CHRAJ advises spouses to take advantage of Interstate Succession Law


The Commission on Human Rights and Administrative Justice (CHRAJ) has advised couples whose spouses die without a will to take advantage of the Interstate Succession Law and seek redress at the law courts.

Mr John Ato Breboh, the Senior Principal Investigator, Tema Regional Office of CHRAJ, who gave the advice, said even though the law had been in existence since 1985, most spouses, especially women, were being kicked out of their homes by family members.

Mr Breboh, supported by Ms Isabella Ayaim, a CHRAJ Investigator, gave the advice when he spoke on the Ghana News Agency on the Interstate Succession Law.

He said the law had made provision for the sharing of the property of a deceased person, therefore the practice of families taking over such property at the detriment of the spouse and children was illegal and punishable by law.

He urged aggrieved bereaved spouses and children to contact the CHRAJ offices in their districts for advice, adding: “It is unfortunate that most of such women have lost hope and trust in the system and, therefore, do not want to pursue such issues.”

“It is discriminatory that a woman can die and then the man can have all her properties without family interference, while when the man dies, no matter the class of the woman, she will have to suffer at the hands of family members,” he stated.

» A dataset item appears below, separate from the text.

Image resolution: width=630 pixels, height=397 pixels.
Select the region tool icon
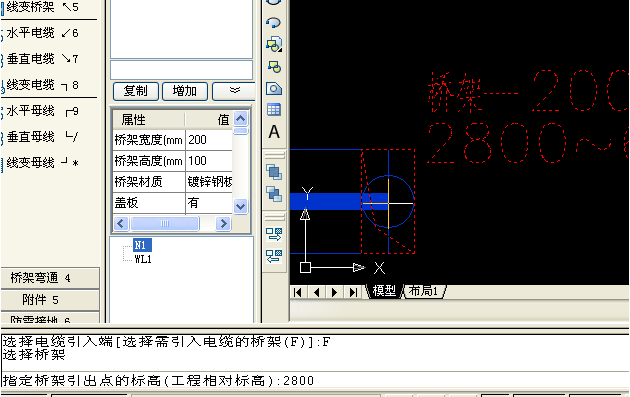pos(274,88)
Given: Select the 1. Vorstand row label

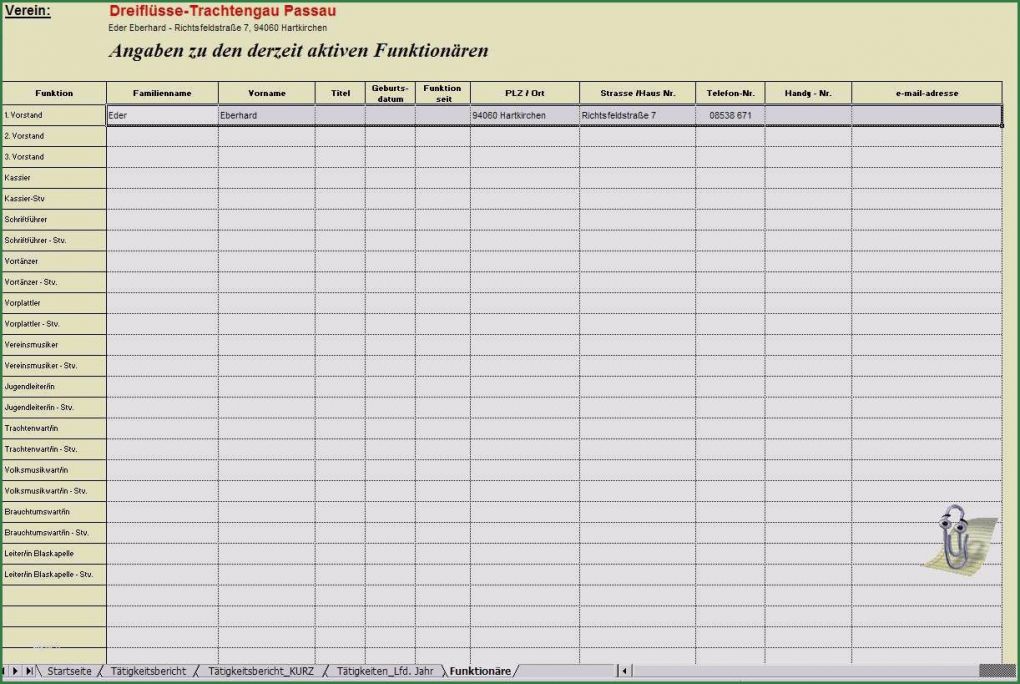Looking at the screenshot, I should point(53,114).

He said to cure such anomalies, the PNDC Law 111 of 1985, currently under review, put in place a mechanism to satisfy all relatives of the deceased, which gave a larger portion of the property to the spouse and children.

He explained that if the deceased was survived only by a spouse without children, he or she was entitled to 50 percent of the property while the remaining 50 per cent would be shared equally by the family and parents.

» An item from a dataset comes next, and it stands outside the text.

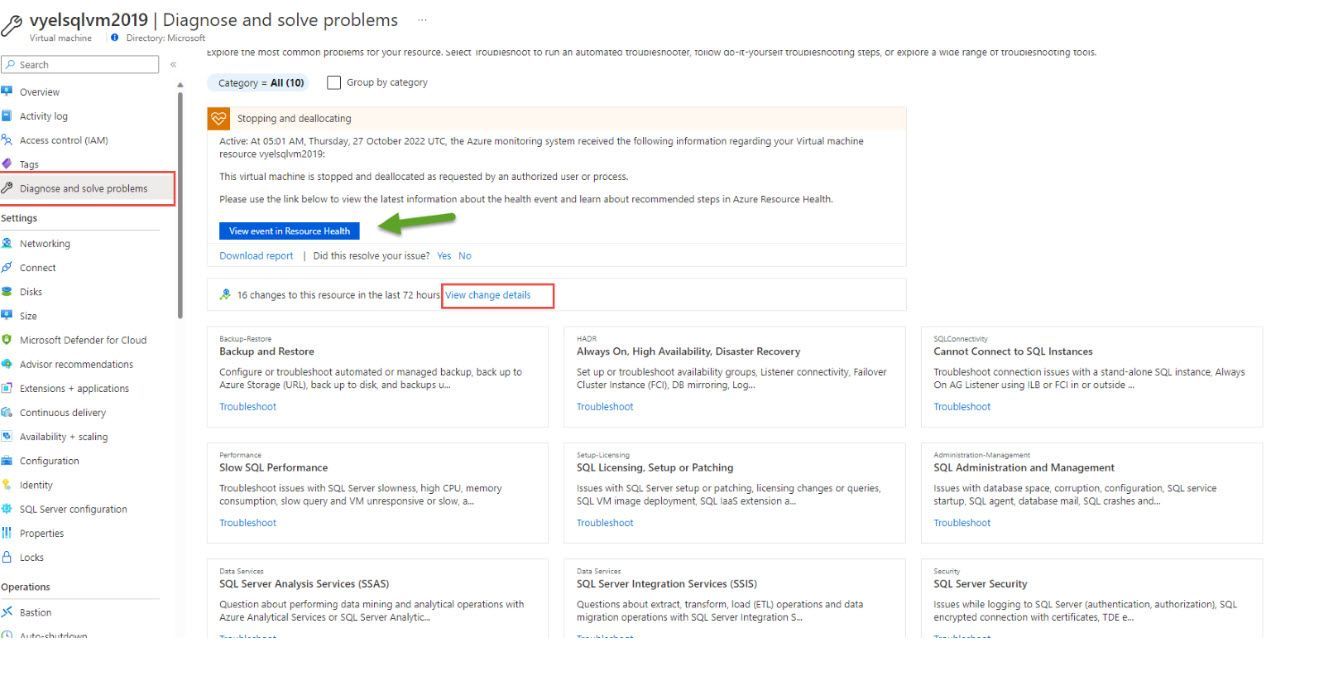Open the ellipsis menu beside page title

tap(421, 20)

The Interstate Succession Law, he stated also provided that if a person died intestate without a spouse, his or her children would take 12 portions out of the 16 equal parts and the remaining four portions shared to the parents and family.

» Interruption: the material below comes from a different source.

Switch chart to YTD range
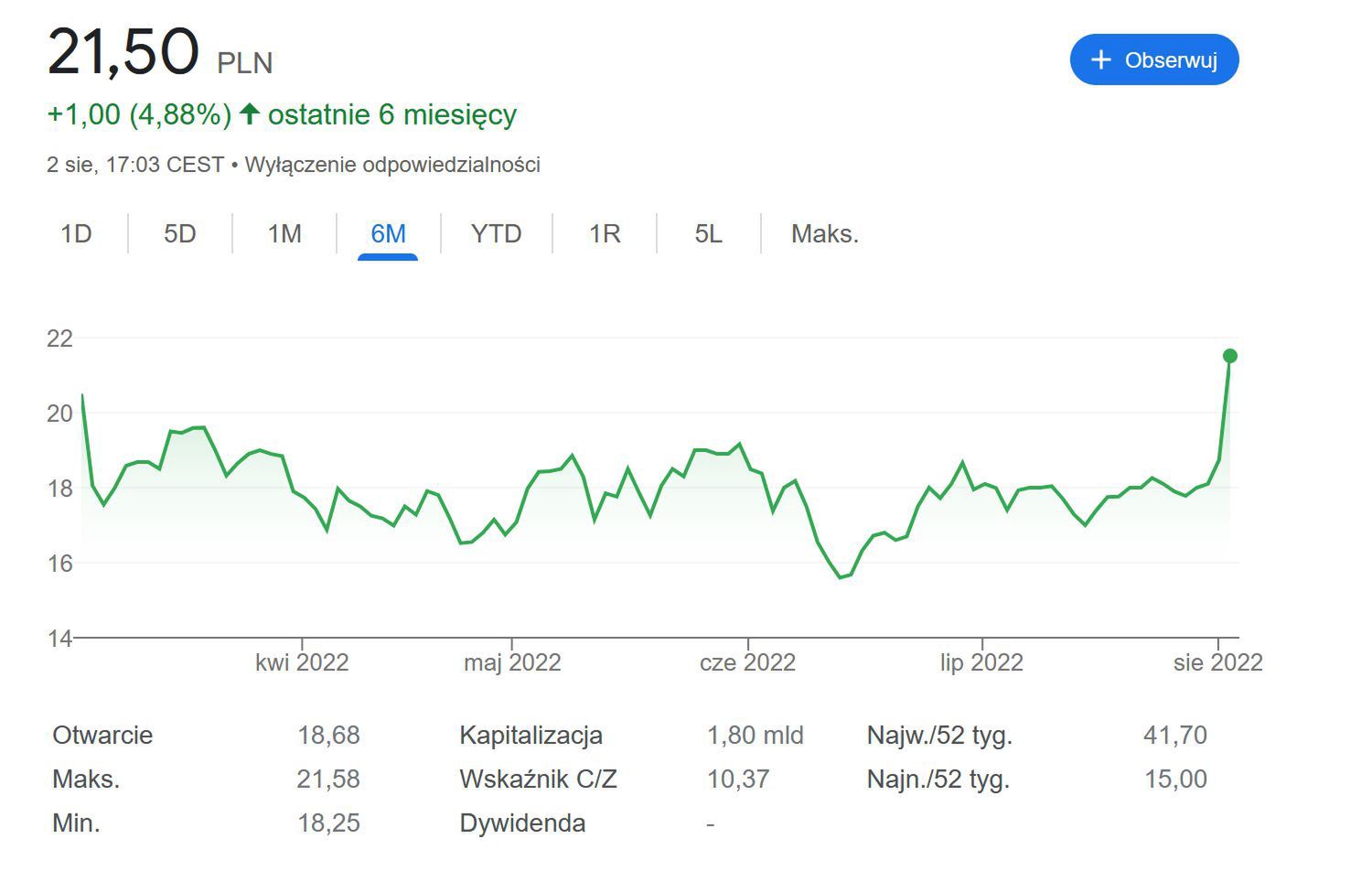(x=496, y=234)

“If one dies without children and spouse, the parents and family will take 50 percent each of his or her properties, if they die without a family, spouse, parents or children, everything goes to the state,” he stated.

He advised family heads to desist from arbitrary sharing of properties of people without recourse to the law and the acquisition of a Letter of Administration from the court, saying that amounts to illegality.